Data Block Start

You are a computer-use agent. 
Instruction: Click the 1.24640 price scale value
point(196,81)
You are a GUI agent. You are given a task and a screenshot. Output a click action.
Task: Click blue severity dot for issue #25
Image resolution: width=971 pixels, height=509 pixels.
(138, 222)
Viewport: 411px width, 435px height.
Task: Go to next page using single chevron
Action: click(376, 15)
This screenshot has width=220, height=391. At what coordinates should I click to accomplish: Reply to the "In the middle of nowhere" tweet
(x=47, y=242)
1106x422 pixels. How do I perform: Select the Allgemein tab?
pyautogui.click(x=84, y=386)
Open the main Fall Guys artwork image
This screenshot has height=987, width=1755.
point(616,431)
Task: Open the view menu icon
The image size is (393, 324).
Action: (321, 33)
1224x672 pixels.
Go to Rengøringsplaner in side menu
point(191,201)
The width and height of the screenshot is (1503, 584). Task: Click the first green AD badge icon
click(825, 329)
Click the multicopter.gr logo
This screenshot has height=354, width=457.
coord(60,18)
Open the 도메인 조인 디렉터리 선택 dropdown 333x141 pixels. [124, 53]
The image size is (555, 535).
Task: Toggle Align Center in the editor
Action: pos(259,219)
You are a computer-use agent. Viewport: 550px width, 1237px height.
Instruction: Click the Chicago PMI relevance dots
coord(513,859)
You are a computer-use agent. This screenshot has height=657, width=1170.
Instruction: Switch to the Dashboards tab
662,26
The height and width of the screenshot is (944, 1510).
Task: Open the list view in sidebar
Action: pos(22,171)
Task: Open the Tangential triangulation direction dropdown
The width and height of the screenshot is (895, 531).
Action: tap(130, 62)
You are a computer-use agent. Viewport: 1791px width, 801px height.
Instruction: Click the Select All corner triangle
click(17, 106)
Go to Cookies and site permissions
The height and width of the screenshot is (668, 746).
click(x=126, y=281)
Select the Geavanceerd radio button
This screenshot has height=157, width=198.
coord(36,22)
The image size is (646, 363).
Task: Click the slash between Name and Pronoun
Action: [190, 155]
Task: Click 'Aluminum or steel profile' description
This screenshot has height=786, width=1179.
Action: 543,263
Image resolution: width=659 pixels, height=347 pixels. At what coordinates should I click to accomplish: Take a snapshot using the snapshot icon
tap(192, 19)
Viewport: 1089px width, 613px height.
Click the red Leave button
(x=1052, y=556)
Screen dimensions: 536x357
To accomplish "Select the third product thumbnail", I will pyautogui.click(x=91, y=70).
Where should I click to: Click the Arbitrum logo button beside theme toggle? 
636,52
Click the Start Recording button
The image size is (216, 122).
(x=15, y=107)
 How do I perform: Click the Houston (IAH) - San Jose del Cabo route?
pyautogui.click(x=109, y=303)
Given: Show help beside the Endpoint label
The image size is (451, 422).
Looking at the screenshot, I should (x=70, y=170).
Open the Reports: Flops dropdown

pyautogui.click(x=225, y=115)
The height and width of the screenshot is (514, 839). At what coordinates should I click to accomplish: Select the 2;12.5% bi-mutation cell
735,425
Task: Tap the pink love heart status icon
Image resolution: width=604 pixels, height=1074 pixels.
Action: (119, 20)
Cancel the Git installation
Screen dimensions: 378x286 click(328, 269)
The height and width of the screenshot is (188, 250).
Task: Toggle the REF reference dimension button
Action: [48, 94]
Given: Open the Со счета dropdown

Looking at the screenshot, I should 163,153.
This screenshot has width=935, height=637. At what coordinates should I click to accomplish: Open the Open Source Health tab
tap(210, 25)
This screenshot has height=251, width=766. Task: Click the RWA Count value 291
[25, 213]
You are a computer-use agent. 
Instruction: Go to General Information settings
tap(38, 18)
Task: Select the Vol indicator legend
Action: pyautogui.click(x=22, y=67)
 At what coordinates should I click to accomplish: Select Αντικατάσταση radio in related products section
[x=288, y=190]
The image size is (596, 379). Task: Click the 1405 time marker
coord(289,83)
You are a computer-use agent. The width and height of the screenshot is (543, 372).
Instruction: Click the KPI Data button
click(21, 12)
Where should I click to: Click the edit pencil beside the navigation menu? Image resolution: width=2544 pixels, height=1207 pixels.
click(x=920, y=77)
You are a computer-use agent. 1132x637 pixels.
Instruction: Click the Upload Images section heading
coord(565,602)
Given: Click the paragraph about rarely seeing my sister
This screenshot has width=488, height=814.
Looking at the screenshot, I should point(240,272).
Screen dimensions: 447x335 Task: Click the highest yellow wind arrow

Data Block End

Aim of the task
Look through the entries and copy every line in which the string "agent" appears.

Response
You are a computer-use agent. 
You are a GUI agent. You are given a task and a screenshot. Output a click action.
You are a computer-use agent. Viewport: 550px width, 1237px height.
You are a computer-use agent. This screenshot has height=657, width=1170.
You are a computer-use agent. Viewport: 1791px width, 801px height.
You are a computer-use agent. 
You are a computer-use agent. The width and height of the screenshot is (543, 372).
You are a computer-use agent. 1132x637 pixels.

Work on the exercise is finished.